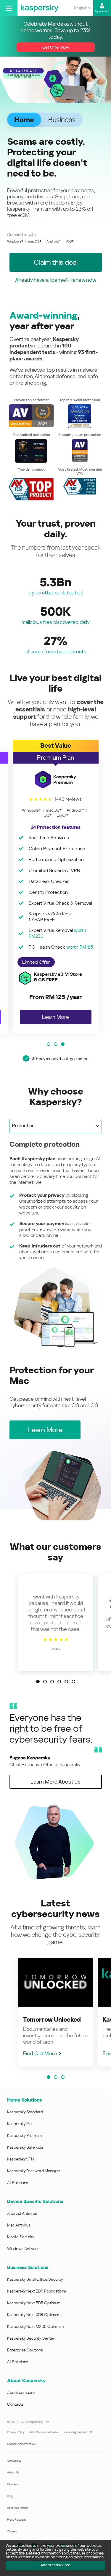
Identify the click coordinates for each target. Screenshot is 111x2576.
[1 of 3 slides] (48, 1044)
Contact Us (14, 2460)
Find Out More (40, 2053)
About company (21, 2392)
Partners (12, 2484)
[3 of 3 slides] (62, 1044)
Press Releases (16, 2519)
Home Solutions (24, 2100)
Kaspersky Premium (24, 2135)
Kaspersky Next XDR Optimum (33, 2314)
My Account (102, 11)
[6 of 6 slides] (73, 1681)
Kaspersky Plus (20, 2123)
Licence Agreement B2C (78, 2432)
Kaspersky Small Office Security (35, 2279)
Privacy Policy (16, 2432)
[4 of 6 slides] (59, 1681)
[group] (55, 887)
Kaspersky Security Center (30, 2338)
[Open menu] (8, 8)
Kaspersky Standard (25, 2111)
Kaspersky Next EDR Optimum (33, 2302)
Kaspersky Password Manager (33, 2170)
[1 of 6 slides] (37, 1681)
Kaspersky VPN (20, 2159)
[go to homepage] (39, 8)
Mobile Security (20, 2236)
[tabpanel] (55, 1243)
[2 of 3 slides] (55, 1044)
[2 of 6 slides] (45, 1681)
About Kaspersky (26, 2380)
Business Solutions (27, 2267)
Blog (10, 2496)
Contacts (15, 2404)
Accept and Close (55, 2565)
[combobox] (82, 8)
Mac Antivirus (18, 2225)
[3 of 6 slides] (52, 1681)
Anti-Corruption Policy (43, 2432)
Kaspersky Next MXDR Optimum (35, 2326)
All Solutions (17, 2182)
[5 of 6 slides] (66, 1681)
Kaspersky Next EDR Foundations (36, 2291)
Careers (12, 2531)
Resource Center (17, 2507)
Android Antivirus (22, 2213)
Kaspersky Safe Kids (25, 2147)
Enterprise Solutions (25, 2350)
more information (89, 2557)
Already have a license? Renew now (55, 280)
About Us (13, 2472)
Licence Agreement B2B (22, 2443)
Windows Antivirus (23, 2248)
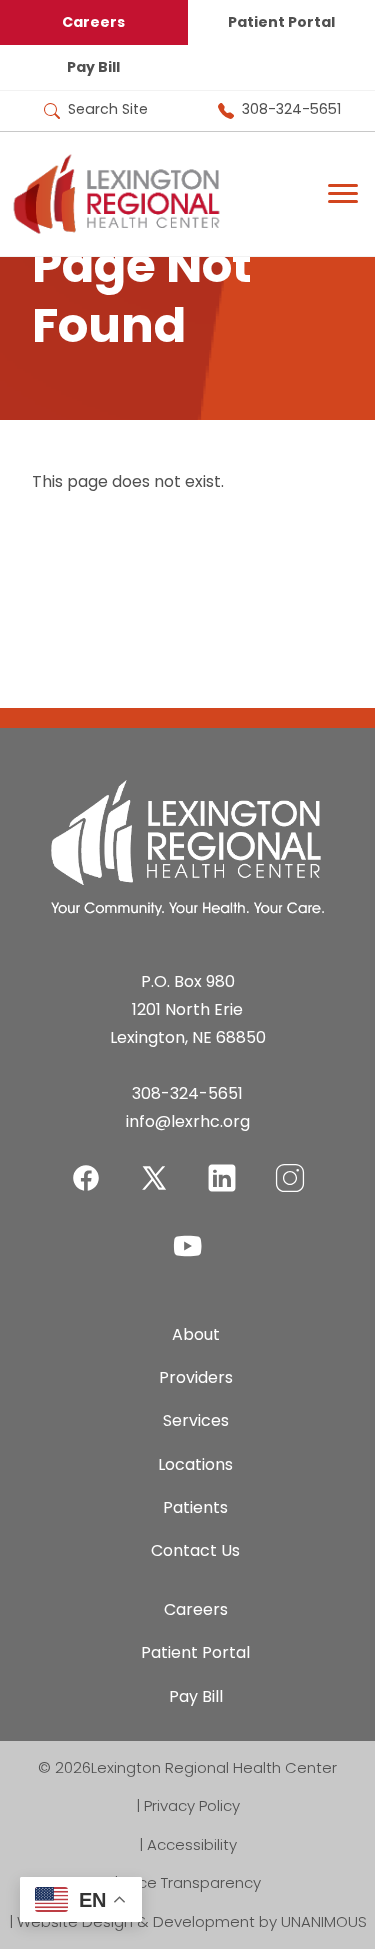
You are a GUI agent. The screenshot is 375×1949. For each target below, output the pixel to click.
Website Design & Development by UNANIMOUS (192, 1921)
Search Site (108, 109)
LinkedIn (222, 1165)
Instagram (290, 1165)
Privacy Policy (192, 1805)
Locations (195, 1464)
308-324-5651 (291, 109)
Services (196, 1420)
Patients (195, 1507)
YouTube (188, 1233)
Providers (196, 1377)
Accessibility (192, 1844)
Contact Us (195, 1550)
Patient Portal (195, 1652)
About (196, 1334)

_ _ _ _ _ _ _

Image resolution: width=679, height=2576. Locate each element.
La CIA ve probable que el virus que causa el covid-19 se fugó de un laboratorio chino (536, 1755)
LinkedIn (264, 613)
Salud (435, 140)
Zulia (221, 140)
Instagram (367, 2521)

_ _ _ _ _ _ _

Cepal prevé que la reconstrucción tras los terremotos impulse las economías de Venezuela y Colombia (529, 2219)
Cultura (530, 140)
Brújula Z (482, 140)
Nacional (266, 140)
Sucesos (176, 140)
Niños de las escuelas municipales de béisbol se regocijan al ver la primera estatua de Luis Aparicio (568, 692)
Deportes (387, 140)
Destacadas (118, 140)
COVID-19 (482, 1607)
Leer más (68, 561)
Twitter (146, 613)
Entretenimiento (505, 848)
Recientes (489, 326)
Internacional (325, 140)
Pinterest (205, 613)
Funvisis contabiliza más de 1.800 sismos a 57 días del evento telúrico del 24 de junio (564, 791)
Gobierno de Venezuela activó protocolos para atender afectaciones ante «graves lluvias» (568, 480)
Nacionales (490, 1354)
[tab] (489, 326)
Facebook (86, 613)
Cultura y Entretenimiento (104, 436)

_ _ _ _ _ _ _

_Work item_: An exact copy of the lines above from the one with "[5 of 6 slides] (66, 1681)" up to and including the one with "About (196, 1334)" is required; reproduce only those lines, omitting all pictures.

_Solved problem_:
[5 of 6 slides] (66, 1681)
Kaspersky Next EDR Foundations (36, 2291)
Careers (12, 2531)
Resource Center (17, 2507)
Android Antivirus (22, 2213)
Kaspersky Safe Kids (25, 2147)
Enterprise Solutions (25, 2350)
more information (89, 2557)
Already have a license? Renew now (55, 280)
About Us (13, 2472)
Licence Agreement B2B (22, 2443)
Windows Antivirus (23, 2248)
You are a GUI agent. The screenshot is 375×1949. For each target below, output the pixel to click.
Website Design & Development by UNANIMOUS (192, 1921)
Search Site (108, 109)
LinkedIn (222, 1165)
Instagram (290, 1165)
Privacy Policy (192, 1805)
Locations (195, 1464)
308-324-5651 (291, 109)
Services (196, 1420)
Patients (195, 1507)
YouTube (188, 1233)
Providers (196, 1377)
Accessibility (192, 1844)
Contact Us (195, 1550)
Patient Portal (195, 1652)
About (196, 1334)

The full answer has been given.